= John C. Dick =

American politician

John C. Dick (January 12, 1824 – December 19, 1910) was a United States insurance agent and executive from Milwaukee, Wisconsin who served on the city council and as a member of the Wisconsin State Assembly.

== Background ==
Dick was born in the Kingdom of Bavaria on January 12, 1824, son of Andrew and Wilhelmina Dick, and received a limited common school education. He emigrated to the United States, and settled in New York City in August 1846. Dissatisfied, in 1847, he moved to Milwaukee, arriving there on May 13. He worked as a clerk and a traveling salesman.
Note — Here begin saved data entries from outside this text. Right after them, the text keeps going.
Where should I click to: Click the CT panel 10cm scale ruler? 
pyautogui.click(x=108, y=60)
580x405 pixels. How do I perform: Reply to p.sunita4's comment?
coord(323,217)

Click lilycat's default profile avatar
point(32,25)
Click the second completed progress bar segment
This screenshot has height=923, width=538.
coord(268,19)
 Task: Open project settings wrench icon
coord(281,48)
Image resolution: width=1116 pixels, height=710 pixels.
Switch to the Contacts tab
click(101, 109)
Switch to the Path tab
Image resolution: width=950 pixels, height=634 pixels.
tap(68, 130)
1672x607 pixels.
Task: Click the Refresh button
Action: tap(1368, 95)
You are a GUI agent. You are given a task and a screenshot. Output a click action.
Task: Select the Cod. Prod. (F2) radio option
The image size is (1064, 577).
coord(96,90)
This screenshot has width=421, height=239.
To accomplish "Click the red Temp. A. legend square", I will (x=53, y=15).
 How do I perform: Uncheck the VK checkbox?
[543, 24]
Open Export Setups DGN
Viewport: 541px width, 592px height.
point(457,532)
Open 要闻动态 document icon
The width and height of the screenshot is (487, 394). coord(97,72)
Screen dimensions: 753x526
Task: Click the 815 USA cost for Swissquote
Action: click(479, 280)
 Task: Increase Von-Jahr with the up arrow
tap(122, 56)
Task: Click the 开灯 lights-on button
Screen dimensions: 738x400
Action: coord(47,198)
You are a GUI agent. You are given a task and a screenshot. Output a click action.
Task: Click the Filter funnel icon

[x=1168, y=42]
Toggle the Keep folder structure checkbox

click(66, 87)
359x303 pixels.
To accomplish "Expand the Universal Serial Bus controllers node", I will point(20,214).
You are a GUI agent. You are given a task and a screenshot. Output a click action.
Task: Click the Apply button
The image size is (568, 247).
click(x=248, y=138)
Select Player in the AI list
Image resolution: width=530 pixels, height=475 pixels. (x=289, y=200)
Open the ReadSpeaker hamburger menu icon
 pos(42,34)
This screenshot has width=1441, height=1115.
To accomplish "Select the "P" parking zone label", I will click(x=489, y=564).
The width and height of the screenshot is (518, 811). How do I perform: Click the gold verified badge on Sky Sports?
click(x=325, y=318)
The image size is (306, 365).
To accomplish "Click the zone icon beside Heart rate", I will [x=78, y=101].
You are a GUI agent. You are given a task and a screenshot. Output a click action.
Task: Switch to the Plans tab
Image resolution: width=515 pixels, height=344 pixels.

== Return to Bavaria, and then back to Milwaukee ==
Having decided not to stay in the United States, He went back to Bavaria in 1852, but ended up returning to Milwaukee after six months. He married Margaret Salfner, of Bavaria on January 12, 1853; the couple would have thirteen children together in years to come. From 1853 to 1855 he worked in the saloon business. In 1855 he became a notary public, and in 1856 went into the insurance business, where he was to spend the rest of his career. He worked as a fire insurance agent, and eventually became a director and vice-president of the Milwaukee Mechanics' Mutual Insurance Company.

== Public office ==
In 1856 and 1857 he served on the Milwaukee Common Council as alderman from his ward. In 1877 he was elected as a "Reform Democrat" to the 2nd Milwaukee County district (the 2nd Ward of the City of Milwaukee) of the State Assembly. He won 652 votes, to 448 for former Liberal Reform assemblyman Jacob Sander, running as an Independent, and 388 for Socialist George Tyre. (The incumbent, Democrat Joseph Hamilton, was not a candidate for re-election.) He was assigned to the standing committee on insurance, banks and banking. He was not a candidate for re-election in 1878, and was succeeded by Republican Christian Widule. In 1879 he sought to return to his old seat, but was defeated 475 to 958 by Republican Otto Laverrenz.

== Personal life ==
Dick was active in several fraternal orders: the Ancient Order of Druids (he was a delegate to their 1874 national convention, and was elected as a national trustee in 1886); Freemasons; German Order of Harugari; and the Sons of Hermann. He became known as "thoroughly conversant with the early history of Milwaukee;" in 1856 he had been one of the pallbearers at the funeral of Solomon Juneau.

He died in Milwaukee on December 19, 1910.